# What is asked
Render the listing, from its first line through the line containing "will tap(139, 325).", as a JSON array of strings with one string per line and blank lines omitted.

# Material provided
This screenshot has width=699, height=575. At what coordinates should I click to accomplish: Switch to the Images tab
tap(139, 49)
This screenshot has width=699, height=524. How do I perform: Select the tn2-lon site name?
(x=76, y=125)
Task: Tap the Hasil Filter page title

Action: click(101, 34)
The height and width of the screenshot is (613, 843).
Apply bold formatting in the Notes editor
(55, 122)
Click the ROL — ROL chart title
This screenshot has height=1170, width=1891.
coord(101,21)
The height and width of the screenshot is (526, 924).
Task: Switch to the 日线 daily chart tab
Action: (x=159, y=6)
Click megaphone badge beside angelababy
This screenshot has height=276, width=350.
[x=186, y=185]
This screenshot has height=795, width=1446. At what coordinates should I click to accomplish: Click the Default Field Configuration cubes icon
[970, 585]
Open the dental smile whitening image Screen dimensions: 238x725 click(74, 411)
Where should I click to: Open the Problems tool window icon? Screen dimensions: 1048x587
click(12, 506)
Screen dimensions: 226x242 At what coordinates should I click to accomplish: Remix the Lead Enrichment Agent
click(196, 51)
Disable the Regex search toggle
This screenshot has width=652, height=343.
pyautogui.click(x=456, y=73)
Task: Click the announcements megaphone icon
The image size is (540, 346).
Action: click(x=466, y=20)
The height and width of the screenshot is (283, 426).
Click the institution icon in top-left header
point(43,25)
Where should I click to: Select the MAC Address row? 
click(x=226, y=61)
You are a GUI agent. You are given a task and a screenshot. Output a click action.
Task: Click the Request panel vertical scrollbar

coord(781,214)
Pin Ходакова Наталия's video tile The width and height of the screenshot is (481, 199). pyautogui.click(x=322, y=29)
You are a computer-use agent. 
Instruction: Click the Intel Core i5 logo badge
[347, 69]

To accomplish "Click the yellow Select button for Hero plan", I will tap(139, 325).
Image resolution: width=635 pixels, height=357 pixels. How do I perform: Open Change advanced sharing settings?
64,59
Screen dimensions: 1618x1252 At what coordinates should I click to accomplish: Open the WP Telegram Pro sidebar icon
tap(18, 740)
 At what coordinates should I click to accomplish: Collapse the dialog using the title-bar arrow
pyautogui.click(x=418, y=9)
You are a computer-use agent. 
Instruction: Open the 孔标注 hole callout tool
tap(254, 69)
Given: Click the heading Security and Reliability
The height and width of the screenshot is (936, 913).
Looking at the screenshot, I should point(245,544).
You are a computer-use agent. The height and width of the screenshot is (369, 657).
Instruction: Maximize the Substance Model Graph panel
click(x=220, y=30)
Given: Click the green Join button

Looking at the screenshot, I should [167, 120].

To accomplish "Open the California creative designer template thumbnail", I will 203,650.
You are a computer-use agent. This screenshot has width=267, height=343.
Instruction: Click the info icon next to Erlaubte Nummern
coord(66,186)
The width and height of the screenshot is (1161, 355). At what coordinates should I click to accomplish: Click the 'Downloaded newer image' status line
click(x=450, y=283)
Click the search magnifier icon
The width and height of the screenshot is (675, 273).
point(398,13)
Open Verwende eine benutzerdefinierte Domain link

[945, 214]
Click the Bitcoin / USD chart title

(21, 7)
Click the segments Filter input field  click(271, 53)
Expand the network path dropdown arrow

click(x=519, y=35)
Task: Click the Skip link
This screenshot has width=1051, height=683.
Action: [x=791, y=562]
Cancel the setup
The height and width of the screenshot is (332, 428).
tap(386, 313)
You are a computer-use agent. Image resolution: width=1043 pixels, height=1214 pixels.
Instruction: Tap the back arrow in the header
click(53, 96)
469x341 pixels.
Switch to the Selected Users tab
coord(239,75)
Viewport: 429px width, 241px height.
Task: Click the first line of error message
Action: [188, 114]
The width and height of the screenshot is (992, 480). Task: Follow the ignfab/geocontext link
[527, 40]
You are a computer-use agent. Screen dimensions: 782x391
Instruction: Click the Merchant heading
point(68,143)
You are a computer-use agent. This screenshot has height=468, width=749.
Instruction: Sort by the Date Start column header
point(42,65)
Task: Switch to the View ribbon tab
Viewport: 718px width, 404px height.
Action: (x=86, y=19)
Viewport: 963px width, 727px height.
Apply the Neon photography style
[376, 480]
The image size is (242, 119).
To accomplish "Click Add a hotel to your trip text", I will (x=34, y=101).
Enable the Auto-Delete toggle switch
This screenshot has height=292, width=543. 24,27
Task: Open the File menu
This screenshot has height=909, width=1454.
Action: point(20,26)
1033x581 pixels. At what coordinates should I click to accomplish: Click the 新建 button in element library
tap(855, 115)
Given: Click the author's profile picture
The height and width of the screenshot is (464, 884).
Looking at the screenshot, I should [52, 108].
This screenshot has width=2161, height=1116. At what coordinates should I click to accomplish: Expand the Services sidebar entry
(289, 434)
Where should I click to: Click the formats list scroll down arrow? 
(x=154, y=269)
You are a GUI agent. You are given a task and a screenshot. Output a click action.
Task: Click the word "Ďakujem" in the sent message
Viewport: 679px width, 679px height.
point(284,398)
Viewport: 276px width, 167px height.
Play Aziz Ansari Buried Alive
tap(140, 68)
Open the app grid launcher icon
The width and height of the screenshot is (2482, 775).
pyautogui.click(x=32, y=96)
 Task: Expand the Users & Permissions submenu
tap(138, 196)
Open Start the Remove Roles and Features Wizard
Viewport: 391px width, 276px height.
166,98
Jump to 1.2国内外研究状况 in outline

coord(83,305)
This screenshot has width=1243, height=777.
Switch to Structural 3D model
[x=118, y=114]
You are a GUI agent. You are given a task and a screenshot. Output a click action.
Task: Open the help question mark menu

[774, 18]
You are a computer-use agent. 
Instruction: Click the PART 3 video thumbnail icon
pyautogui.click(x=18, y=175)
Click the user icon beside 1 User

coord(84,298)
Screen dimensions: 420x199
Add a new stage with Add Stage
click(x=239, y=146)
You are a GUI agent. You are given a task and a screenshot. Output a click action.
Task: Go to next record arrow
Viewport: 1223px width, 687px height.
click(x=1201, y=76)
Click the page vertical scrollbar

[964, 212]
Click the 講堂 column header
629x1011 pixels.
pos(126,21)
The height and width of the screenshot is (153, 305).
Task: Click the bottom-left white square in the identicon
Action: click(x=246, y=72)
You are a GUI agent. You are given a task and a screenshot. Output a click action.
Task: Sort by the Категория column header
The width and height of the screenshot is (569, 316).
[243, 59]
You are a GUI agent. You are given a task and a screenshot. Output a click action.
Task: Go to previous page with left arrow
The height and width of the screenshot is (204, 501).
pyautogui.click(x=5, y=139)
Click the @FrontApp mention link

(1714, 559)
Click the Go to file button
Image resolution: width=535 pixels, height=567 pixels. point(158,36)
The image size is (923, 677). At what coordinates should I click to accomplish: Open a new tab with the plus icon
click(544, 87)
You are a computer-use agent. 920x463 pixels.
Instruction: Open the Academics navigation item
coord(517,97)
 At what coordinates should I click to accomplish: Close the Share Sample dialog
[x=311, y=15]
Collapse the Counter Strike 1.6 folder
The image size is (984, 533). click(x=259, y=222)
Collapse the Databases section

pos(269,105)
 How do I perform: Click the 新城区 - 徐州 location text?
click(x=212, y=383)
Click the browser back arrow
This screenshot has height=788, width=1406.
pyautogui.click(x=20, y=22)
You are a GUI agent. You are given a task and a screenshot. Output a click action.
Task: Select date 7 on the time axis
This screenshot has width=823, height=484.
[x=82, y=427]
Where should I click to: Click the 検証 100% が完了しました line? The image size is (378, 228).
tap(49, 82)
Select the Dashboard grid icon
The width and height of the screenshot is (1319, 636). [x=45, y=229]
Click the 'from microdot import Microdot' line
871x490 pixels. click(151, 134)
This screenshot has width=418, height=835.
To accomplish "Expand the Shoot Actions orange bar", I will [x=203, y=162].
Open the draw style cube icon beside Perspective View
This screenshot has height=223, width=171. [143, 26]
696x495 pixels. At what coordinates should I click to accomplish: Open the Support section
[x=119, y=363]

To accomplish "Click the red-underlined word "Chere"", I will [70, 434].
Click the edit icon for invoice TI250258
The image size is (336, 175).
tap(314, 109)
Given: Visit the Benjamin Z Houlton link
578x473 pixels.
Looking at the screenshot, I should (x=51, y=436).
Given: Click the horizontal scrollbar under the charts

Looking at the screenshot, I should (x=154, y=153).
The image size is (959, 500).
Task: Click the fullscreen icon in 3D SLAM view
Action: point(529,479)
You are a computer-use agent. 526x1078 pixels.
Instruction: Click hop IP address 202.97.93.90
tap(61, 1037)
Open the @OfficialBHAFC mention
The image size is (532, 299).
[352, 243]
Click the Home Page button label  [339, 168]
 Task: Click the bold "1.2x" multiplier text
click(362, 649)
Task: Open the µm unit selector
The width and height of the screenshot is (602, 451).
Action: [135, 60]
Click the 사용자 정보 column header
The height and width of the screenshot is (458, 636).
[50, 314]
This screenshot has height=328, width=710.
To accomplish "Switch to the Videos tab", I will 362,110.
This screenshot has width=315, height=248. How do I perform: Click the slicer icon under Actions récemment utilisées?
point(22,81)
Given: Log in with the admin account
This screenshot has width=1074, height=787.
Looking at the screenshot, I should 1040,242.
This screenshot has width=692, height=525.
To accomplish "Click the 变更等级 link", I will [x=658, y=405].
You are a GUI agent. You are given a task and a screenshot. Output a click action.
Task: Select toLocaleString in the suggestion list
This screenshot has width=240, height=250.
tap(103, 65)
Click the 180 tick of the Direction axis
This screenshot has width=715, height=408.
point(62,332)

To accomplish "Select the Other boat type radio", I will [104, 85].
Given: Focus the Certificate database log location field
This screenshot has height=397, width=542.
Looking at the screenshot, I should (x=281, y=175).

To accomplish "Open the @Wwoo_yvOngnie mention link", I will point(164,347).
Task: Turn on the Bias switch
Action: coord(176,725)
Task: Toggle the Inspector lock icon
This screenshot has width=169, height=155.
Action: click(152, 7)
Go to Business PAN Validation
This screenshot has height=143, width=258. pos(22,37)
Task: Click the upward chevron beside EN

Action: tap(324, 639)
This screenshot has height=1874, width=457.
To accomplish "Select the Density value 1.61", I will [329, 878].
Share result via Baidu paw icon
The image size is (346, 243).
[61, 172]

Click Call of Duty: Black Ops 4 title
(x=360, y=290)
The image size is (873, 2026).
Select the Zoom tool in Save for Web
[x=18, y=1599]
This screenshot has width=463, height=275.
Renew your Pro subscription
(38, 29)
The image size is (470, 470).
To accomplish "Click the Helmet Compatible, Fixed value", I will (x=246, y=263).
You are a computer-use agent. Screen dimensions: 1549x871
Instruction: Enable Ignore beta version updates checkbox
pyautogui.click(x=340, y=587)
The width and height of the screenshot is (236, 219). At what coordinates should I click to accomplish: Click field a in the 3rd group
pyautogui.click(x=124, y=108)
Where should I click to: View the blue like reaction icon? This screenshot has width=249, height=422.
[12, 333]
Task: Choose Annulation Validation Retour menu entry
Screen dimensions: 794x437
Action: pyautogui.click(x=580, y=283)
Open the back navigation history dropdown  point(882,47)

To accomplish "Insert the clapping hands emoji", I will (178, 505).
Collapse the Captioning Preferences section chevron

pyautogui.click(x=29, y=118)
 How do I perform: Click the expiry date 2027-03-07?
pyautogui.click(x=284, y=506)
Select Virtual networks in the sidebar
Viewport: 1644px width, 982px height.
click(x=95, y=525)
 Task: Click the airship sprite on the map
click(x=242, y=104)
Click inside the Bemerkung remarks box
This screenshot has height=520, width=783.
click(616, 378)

# Worked solution
[
  "This screenshot has width=699, height=575. At what coordinates should I click to accomplish: Switch to the Images tab",
  "tap(139, 49)",
  "This screenshot has width=699, height=524. How do I perform: Select the tn2-lon site name?",
  "(x=76, y=125)",
  "Task: Tap the Hasil Filter page title",
  "Action: click(101, 34)",
  "The height and width of the screenshot is (613, 843).",
  "Apply bold formatting in the Notes editor",
  "(55, 122)",
  "Click the ROL — ROL chart title",
  "This screenshot has height=1170, width=1891.",
  "coord(101,21)",
  "The height and width of the screenshot is (526, 924).",
  "Task: Switch to the 日线 daily chart tab",
  "Action: (x=159, y=6)",
  "Click megaphone badge beside angelababy",
  "This screenshot has height=276, width=350.",
  "[x=186, y=185]",
  "This screenshot has height=795, width=1446. At what coordinates should I click to accomplish: Click the Default Field Configuration cubes icon",
  "[970, 585]",
  "Open the dental smile whitening image Screen dimensions: 238x725 click(74, 411)",
  "Where should I click to: Open the Problems tool window icon? Screen dimensions: 1048x587",
  "click(12, 506)",
  "Screen dimensions: 226x242 At what coordinates should I click to accomplish: Remix the Lead Enrichment Agent",
  "click(196, 51)",
  "Disable the Regex search toggle",
  "This screenshot has width=652, height=343.",
  "pyautogui.click(x=456, y=73)",
  "Task: Click the announcements megaphone icon",
  "The image size is (540, 346).",
  "Action: click(x=466, y=20)",
  "The height and width of the screenshot is (283, 426).",
  "Click the institution icon in top-left header",
  "point(43,25)",
  "Where should I click to: Select the MAC Address row? ",
  "click(x=226, y=61)",
  "You are a GUI agent. You are given a task and a screenshot. Output a click action.",
  "Task: Click the Request panel vertical scrollbar",
  "coord(781,214)",
  "Pin Ходакова Наталия's video tile The width and height of the screenshot is (481, 199). pyautogui.click(x=322, y=29)",
  "You are a computer-use agent. ",
  "Instruction: Click the Intel Core i5 logo badge",
  "[347, 69]",
  "To accomplish \"Click the yellow Select button for Hero plan\", I will tap(139, 325)."
]